Thread: Unexpected turn in this pythagorean theorem equation

1. Unexpected turn in this pythagorean theorem equation

Hi,

I'm running into a bit of trouble with a question that requires me to calculate the distance between two points on a cartesian graph. The two points are (-5, -5.5) and (-8, 7). In the answer key of my book the equation goes (square root of)(-5-(-14))^2 + (-5.5-3)^2. That's all well and fine, but then they go: (square root of)(5+14)^2 + (-8.5)^2. The -5 in the first equation has become positive and I have no idea why. I don't think it's a typo as if I don't make this change the answer isn't plausable. Could anyone explain this one to me?

Thanks,

Kevin

2. Re: Unexpected turn in this pythagorean theorem equation

Are you looking at the correct answer?

The difference between -5 and -8 is 3.

The difference between -5.5 and 7 is 12.5.

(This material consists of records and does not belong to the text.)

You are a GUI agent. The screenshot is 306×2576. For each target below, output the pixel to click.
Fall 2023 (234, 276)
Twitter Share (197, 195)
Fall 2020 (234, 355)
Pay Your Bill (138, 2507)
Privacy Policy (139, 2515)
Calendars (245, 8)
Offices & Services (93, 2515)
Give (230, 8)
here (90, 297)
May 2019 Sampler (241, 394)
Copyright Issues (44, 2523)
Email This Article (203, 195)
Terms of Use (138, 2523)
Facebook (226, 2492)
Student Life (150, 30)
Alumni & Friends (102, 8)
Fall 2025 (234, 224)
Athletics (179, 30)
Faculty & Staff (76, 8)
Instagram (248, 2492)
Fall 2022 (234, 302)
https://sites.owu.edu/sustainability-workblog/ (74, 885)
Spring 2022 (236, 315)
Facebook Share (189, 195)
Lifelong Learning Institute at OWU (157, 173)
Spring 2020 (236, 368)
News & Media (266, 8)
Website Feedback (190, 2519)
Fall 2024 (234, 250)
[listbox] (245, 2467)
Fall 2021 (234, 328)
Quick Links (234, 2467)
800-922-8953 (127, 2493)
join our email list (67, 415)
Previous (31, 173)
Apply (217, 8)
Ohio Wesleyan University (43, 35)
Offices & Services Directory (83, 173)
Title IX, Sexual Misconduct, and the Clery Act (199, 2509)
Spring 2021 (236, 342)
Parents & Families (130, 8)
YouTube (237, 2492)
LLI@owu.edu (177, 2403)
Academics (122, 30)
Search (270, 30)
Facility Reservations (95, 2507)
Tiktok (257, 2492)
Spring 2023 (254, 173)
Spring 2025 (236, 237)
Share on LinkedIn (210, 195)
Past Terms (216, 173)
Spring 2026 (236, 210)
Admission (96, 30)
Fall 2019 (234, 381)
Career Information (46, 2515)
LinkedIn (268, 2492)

The distance between the points is $\sqrt{3^2+12.5^2}$

3. Re: Unexpected turn in this pythagorean theorem equation

Hello, Kevin!

If you've typed this correctly, there is a major SNAFU in the problem.

$\text}Calculate the distance between }(\text{-}5, \text{-}5.5)\text{ and }(\text{-}8, 7).$

$\text{In my book, the equation goes: }\:\sqrt{\big(\text{-}5-[{\color{red}\text{-}14}]\big)^2 + \big(\text{-}5.5 -{\color{red}3}\big)^2}\quad {\color{blue}What?}$

$\text{That is the distance between }(\text{-}5,\text{-}5.5)\text{ and }{\color{red}(\text{-}14, 3)}.$

$\text{And there is }no\;way\text{ that -}5\text{ could suddenly become +}5.$

4. Re: Unexpected turn in this pythagorean theorem equation

Sorry guys, typed in the wrong coordinates in my OP. Its supposed to be (-5, 5.5) (-14, 3). I'm actually supposed to find the length of two line segments, from (-5, -5.5) (-14, 3) and from (-5, -5.5) (-8, 7). Still, the answer key shows sqrt[(-5-(-14)2 + (-5.5-7)2] as sqrt[19^2 + -8.5^2]. The wierd thing is that when I plug in the coordinates into sqrt[[(-5-(-8))2 + (-5.5-7)2 ] and sqrt[(-5-(-14)2 + (-5.5-7)2] I get very similar numbers, even though their spacing apart from each other on the graph suggests I should get a bigger one.

5. Re: Unexpected turn in this pythagorean theorem equation

Originally Posted by KevinShaughnessy
Sorry guys, typed in the wrong coordinates in my OP. Its supposed to be (-5, 5.5) (-14, 3). I'm actually supposed to find the length of two line segments, from (-5, -5.5) (-14, 3) and from (-5, -5.5) (-8, 7). Still, the answer key shows sqrt[(-5-(-14)2 + (-5.5-7)2] as sqrt[19^2 + -8.5^2].
This is still wrong. -5.5-7= -12.7, not -8.5. You seem to be a little careless with negatives signs.

The wierd thing is that when I plug in the coordinates into sqrt[[(-5-(-8))2 + (-5.5-7)2 ] and sqrt[(-5-(-14)2 + (-5.5-7)2] I get very similar numbers, even though their spacing apart from each other on the graph suggests I should get a bigger one.
$\sqrt{(-5-(-8))^2+ (-5.5-7)^2}=\sqrt{3^2+ (-12.7)^2}= \sqrt{161.29}= 12.7$
Is that what you get?

$\sqrt{(-5-(-14))^2+ (-5.5-7)^2}= \sqrt{9^2+ (-12.7)^2}= \sqrt{242.29}= 15.7$
Is that what you get?

6. Re: Unexpected turn in this pythagorean theorem equation

I am being careless, I'm sorry. I appreciate your patience. I meant to type sqrt[(-5-(-14)2 + (-5.5-3)2] = sqrt[19^2 + -8.5^2]. The answers I get as the distances of the line segments are 12.38 and 12.85. My concern was that that seemed too similar based on an eyeballing of the graph, but when I measured with a ruler I found it to be accurate. I'm going to chalk this one up as a typo in the book, which is a safe bet based on the physical measurements of the distances.

Thanks alot for your help guys!